Extracting binding energies and binding modes from biomolecular simulations of fragment binding to endothiapepsin

Abstract: Fragment‐based drug discovery (FBDD) aims to discover a set of small binding fragments that may be subsequently linked together. Therefore, in‐depth knowledge of the individual fragments' structural and energetic binding properties is essential. In addition to experimental techniques, the direct simulation of fragment binding by molecular dynamics (MD) simulations became popular to characterize fragment binding. However, former studies showed that long simulation times and high computational demands per fragment are needed, which limits applicability in FBDD. Here, we performed short, unbiased MD simulations of direct fragment binding to endothiapepsin, a well‐characterized model system of pepsin‐like aspartic proteases.
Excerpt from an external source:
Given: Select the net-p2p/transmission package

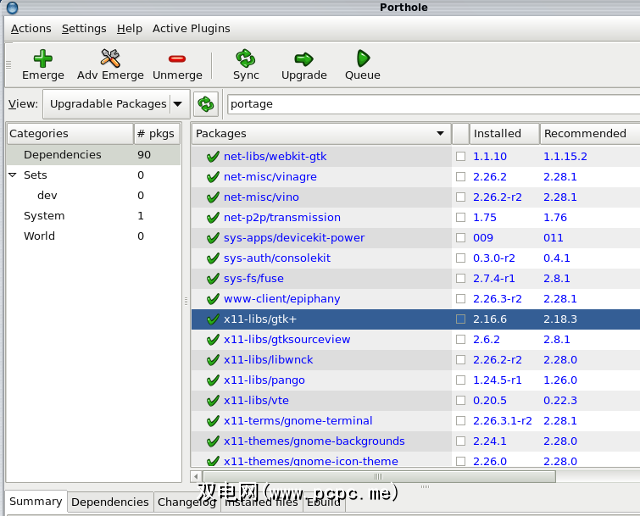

To evaluate the strengths and limitations of short MD simulations for the structural and energetic characterization of fragment binding, we predicted the fragments' absolute free energies and binding poses based on the direct simulations of fragment binding and compared the predictions to experimental data. The predicted absolute free energies are in fair agreement with the experiment. Combining the MD data with binding mode predictions from molecular docking approaches helped to correctly identify the most promising fragments for further chemical optimization. Importantly, all computations and predictions were done within 5 days, suggesting that MD simulations may become a viable tool in FBDD projects.